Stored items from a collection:
....

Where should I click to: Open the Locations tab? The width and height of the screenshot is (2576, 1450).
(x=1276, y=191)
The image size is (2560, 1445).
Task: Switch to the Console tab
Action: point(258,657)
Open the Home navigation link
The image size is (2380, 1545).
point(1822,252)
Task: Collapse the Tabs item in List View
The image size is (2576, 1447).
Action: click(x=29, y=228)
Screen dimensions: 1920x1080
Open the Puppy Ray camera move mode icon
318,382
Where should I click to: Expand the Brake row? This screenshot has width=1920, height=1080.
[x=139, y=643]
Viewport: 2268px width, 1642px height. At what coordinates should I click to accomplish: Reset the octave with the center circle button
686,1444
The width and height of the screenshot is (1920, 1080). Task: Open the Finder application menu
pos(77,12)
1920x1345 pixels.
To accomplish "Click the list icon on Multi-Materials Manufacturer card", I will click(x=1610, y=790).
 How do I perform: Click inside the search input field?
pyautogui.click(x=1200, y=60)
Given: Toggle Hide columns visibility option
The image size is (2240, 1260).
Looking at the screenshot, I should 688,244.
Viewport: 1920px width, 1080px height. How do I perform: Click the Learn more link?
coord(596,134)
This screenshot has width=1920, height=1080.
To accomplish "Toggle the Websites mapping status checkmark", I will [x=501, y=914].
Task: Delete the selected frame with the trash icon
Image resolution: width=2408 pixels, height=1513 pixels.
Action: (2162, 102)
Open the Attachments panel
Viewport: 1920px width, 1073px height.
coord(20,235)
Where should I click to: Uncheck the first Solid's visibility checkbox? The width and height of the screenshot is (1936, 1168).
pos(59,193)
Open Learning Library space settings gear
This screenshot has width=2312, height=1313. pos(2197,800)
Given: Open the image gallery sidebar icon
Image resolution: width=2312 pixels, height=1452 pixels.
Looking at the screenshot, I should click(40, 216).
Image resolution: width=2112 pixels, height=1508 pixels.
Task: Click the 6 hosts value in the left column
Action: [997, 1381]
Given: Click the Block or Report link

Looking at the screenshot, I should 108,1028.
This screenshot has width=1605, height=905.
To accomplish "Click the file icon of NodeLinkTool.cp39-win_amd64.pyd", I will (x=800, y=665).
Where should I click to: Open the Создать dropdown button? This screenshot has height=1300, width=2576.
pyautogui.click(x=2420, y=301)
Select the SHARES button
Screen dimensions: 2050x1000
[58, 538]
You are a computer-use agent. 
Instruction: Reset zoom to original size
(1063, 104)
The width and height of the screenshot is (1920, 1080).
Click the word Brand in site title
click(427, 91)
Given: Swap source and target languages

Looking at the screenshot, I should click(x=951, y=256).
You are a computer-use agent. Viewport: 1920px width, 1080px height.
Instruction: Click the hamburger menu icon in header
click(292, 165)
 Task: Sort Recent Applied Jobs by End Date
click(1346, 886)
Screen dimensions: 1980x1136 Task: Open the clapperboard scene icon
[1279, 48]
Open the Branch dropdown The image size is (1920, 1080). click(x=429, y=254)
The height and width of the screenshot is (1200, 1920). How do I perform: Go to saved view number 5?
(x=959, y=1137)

....

EXERCISE INSTRUCTIONS — Output the data above in full and exactly.

FINISHED EXERCISE —
Where should I click to: Open the Locations tab? The width and height of the screenshot is (2576, 1450).
(x=1276, y=191)
The image size is (2560, 1445).
Task: Switch to the Console tab
Action: point(258,657)
Open the Home navigation link
The image size is (2380, 1545).
point(1822,252)
Task: Collapse the Tabs item in List View
The image size is (2576, 1447).
Action: click(x=29, y=228)
Screen dimensions: 1920x1080
Open the Puppy Ray camera move mode icon
318,382
Where should I click to: Expand the Brake row? This screenshot has width=1920, height=1080.
[x=139, y=643]
Viewport: 2268px width, 1642px height. At what coordinates should I click to accomplish: Reset the octave with the center circle button
686,1444
The width and height of the screenshot is (1920, 1080). Task: Open the Finder application menu
pos(77,12)
1920x1345 pixels.
To accomplish "Click the list icon on Multi-Materials Manufacturer card", I will click(x=1610, y=790).
 How do I perform: Click inside the search input field?
pyautogui.click(x=1200, y=60)
Given: Toggle Hide columns visibility option
The image size is (2240, 1260).
Looking at the screenshot, I should 688,244.
Viewport: 1920px width, 1080px height. How do I perform: Click the Learn more link?
coord(596,134)
This screenshot has width=1920, height=1080.
To accomplish "Toggle the Websites mapping status checkmark", I will [x=501, y=914].
Task: Delete the selected frame with the trash icon
Image resolution: width=2408 pixels, height=1513 pixels.
Action: (2162, 102)
Open the Attachments panel
Viewport: 1920px width, 1073px height.
coord(20,235)
Where should I click to: Uncheck the first Solid's visibility checkbox? The width and height of the screenshot is (1936, 1168).
pos(59,193)
Open Learning Library space settings gear
This screenshot has width=2312, height=1313. pos(2197,800)
Given: Open the image gallery sidebar icon
Image resolution: width=2312 pixels, height=1452 pixels.
Looking at the screenshot, I should click(40, 216).
Image resolution: width=2112 pixels, height=1508 pixels.
Task: Click the 6 hosts value in the left column
Action: [997, 1381]
Given: Click the Block or Report link

Looking at the screenshot, I should 108,1028.
This screenshot has width=1605, height=905.
To accomplish "Click the file icon of NodeLinkTool.cp39-win_amd64.pyd", I will (x=800, y=665).
Where should I click to: Open the Создать dropdown button? This screenshot has height=1300, width=2576.
pyautogui.click(x=2420, y=301)
Select the SHARES button
Screen dimensions: 2050x1000
[58, 538]
You are a computer-use agent. 
Instruction: Reset zoom to original size
(1063, 104)
The width and height of the screenshot is (1920, 1080).
Click the word Brand in site title
click(427, 91)
Given: Swap source and target languages

Looking at the screenshot, I should click(x=951, y=256).
You are a computer-use agent. Viewport: 1920px width, 1080px height.
Instruction: Click the hamburger menu icon in header
click(292, 165)
 Task: Sort Recent Applied Jobs by End Date
click(1346, 886)
Screen dimensions: 1980x1136 Task: Open the clapperboard scene icon
[1279, 48]
Open the Branch dropdown The image size is (1920, 1080). click(x=429, y=254)
The height and width of the screenshot is (1200, 1920). How do I perform: Go to saved view number 5?
(x=959, y=1137)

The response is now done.